Fiona Mountford
Mourning sickness: our conspiracy of silence over grief
No one can say that, over the course of the past year, we have not had the opportunity as a country to practise the grim arts of grief and mourning. We all know the figures — 127,000 Covid deaths and counting — but I wonder if, in the face of this onslaught, we have lost sight of the vital fact that behind each loss there will be a group of family members and close friends of the deceased setting out on the long, slow trudge down the boggy path of grief. How are we dealing with this suffering?
When my father died extremely suddenly six years ago, there was one thing for which I was even more unprepared than the abrupt absence of the most cheerful person I had ever had the pleasure to know. It was the fact that far too many people found it hard to look me in the eye and say how sorry they were for my loss. That is all it would have taken, a simple and clear acknowledgement of a terrible event, but it happened with dispiriting infrequency. Instead, my mother and I were subjected to excruciating hours of small talk while the grief-shaped elephant in the room trumpeted and trampled. Mum and I took to calling this ‘the conspiracy of silence’. Our sadness made other people feel awkward and their awkwardness trumped our need to talk and — gasp — even cry in the immediate aftermath. Why British people have such a fear of the tears of others remains a mystery to me. When I am feeling charitable, I tell myself that the human instinct is to want to fix things that are wrong, and death remains the ultimate unfixable event. I regret to say that I do not always feel charitable.
This widespread skirting around of our sadness winded me at first and later enraged me. I have discussed it with others who have suffered major loss and they all report the same: some people, to use the modish phrase, ‘lean in’ to a friend’s suffering, while others do the opposite. What is even more bewildering is that the people in these two camps are often not quite who you might have predicted beforehand. At least I did not have to endure, as one recently bereaved friend did, someone crossing the street to avoid having to talk to her. Have we really got so little emotional capacity as that? Have we not learnt that saying ‘I am so sorry for you, I don’t know what else to say’ is infinitely better than saying nothing at all?
I can’t help but wonder whether the situation has shifted in a year that has seen death on such a scale. The optimist in me would like to think it has; the pragmatist suspects it has not. The effect of lockdown on national mental health has opened up all sorts of avenues of public discussion — a heartening example of something good coming from something so dreadful. But have we as individuals, as communities, developed more sophisticated mechanisms for dealing with others’ grief? Are we talking, openly and sincerely, to those we know who have embarked on this weary and frustratingly non-linear road? Or are we still under the malevolent spell of the conspiracy of silence?

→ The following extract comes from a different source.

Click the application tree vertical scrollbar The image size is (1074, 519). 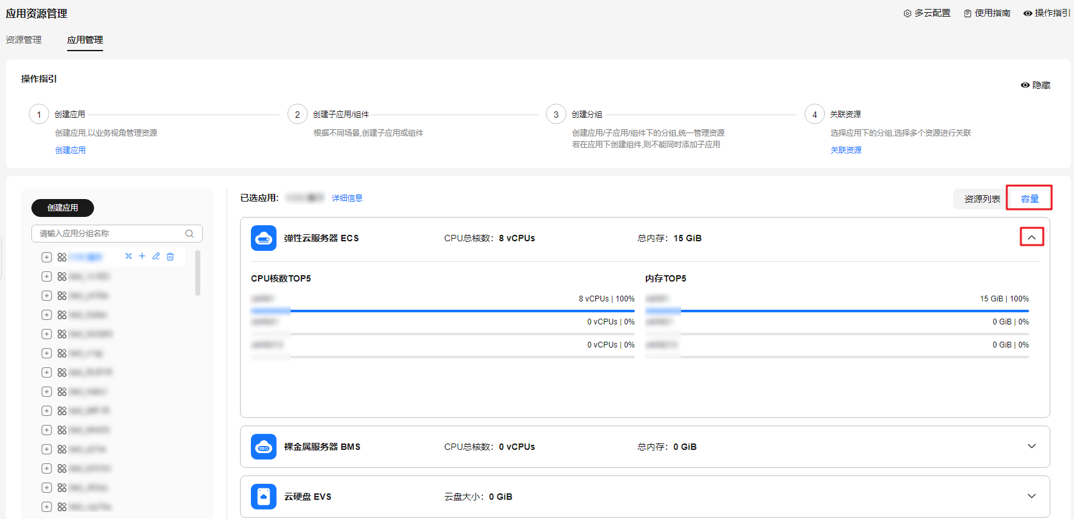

It is useful to consider how other countries manage this hardest of emotional negotiations. Much as we like to mock the heart-on-sleeviness of Americans, there is much to be said for their tendency to an open expression of sentiment at the times when it really matters. In some eastern societies there continues the tradition of ‘professional mourners’ at funerals. Although this practice looks insincere to western eyes, it at least acknowledges the central role that audible and visible grief should be afforded; there is no stiff-upper-lip nonsense there. It speaks volumes that modern Brits can manage easy, often mawkish outpourings of grief for public figures — Princess Di, Captain Sir Tom, Prince Philip — but, when it matters most in our private lives, continue to be so inept about it.

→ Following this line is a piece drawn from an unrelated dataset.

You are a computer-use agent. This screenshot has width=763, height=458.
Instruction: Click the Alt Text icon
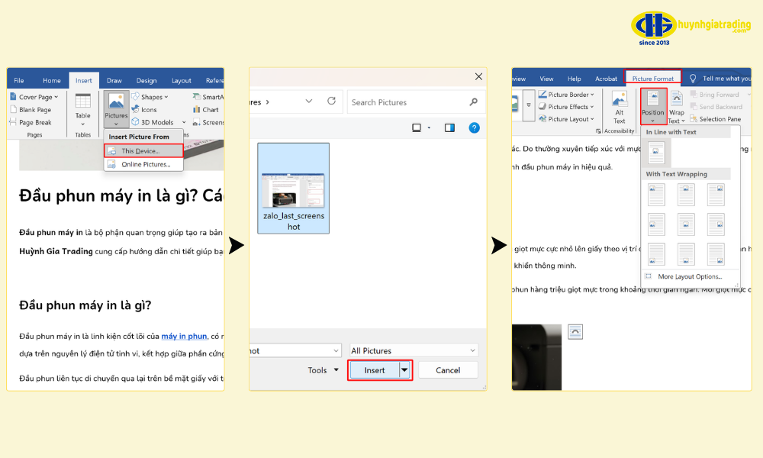[619, 106]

Social media only serves to highlight the disconcerting disconnect between these two spheres: online grief comes accompanied by huge expressions of sympathy and tweets stuffed full of crying-face emojis, whereas offline is a different story. How can it not wound the bereaved, this disjunction between public warmth and private coldness, between show and tell?
I recently wrote a piece for this magazine about funerals, referencing my father’s. I emailed the web link to a dozen or so friends who had attended the sad event. The response was fascinating but also predictable. Those who had ‘leant in’ to our grief at the time responded promptly with thoughtful words; those who had found it too awkward back then ignored my email. The conspiracy of silence, it seems, is not going to give up without a fight.